7. A component communication apparatus in an authentication environment, the apparatus comprising:

The first registration module is used for responding to a registration request of a sending end component through a first function of an external component and acquiring an identifier and an area size parameter which are transmitted by the sending end component; the external component is associated with a mapping area and a memory area; selecting an idle area with the size represented by the area size parameter from the mapping area as a broadcasting film area, and recording the corresponding relation between the broadcasting film area and the identification of the transmitting end component in the memory area; the sending end component is used for writing a broadcast message into the broadcast film zone;

the second registration module is used for responding to a registration request of a receiving end component in a network-on-chip verification environment, acquiring an access identifier transmitted by the receiving end component, determining a target broadcasting fragment corresponding to the access identifier according to the corresponding relation in the memory area, and binding the receiving end component with the target broadcasting fragment;

and the acquisition module is used for responding to the message acquisition request of the receiving end assembly, acquiring the broadcast message from the target broadcast film zone and transmitting the broadcast message to the receiving end assembly.

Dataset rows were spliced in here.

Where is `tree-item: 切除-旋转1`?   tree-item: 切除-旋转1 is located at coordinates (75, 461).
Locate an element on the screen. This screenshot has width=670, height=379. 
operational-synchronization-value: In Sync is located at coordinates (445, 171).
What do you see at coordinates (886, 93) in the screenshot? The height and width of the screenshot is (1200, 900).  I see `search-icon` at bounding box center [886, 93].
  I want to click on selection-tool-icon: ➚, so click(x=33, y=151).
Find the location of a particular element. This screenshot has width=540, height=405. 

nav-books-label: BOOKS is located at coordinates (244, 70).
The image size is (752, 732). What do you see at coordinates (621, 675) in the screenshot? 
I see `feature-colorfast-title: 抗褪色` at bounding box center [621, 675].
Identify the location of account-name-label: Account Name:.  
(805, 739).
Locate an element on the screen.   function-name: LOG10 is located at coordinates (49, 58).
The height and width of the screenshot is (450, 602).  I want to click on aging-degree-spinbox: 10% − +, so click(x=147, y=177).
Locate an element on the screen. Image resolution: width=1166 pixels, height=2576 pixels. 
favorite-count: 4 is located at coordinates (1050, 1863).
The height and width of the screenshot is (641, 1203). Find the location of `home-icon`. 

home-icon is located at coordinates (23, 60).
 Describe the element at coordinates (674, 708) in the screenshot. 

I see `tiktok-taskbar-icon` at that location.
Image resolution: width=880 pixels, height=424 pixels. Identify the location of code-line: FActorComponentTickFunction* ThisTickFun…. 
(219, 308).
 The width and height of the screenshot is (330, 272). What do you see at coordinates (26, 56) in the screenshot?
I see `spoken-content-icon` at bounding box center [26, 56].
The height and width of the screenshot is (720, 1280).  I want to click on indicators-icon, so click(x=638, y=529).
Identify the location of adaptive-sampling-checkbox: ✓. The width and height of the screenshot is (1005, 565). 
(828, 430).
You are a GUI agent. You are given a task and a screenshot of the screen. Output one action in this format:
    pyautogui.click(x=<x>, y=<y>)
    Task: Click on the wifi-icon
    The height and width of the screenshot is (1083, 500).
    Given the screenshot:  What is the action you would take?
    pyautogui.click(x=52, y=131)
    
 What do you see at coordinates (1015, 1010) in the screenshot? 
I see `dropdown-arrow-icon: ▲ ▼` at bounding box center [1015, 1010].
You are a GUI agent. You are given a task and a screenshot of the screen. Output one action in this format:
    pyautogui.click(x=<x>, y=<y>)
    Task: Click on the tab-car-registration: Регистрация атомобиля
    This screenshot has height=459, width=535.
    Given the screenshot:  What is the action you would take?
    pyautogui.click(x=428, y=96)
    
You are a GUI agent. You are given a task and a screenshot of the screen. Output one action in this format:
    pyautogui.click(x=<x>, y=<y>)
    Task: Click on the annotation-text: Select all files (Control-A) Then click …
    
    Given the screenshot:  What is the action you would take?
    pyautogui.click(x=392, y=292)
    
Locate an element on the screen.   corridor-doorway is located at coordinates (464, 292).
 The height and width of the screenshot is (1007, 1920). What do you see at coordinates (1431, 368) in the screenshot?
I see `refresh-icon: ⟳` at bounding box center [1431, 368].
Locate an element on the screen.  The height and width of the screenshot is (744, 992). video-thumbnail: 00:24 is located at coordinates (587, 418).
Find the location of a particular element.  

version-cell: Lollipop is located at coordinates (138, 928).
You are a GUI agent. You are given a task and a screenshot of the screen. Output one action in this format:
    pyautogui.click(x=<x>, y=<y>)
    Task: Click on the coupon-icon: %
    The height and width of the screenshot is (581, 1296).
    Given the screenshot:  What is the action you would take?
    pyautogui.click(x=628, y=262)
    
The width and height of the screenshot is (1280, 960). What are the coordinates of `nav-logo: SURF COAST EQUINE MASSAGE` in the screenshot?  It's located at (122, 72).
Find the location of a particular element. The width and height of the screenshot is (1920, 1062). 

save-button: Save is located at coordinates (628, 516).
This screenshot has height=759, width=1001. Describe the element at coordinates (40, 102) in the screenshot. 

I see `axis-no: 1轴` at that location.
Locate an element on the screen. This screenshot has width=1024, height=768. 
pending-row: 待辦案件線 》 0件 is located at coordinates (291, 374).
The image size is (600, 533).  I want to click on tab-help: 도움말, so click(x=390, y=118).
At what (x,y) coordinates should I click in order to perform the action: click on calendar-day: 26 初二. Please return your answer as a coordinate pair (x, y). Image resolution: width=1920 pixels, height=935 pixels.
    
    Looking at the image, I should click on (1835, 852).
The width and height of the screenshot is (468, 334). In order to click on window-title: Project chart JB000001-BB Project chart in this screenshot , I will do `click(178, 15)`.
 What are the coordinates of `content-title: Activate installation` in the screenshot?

8. An electronic device, comprising: a processor;

a memory for storing the processor-executable instructions;

Wherein the processor is configured to execute the instructions to implement the method of any one of claims 1 to 6.

9. A computer readable storage medium, characterized in that instructions in the computer readable storage medium, when executed by a processor of an electronic device, enable the electronic device to perform the method of any one of claims 1 to 6.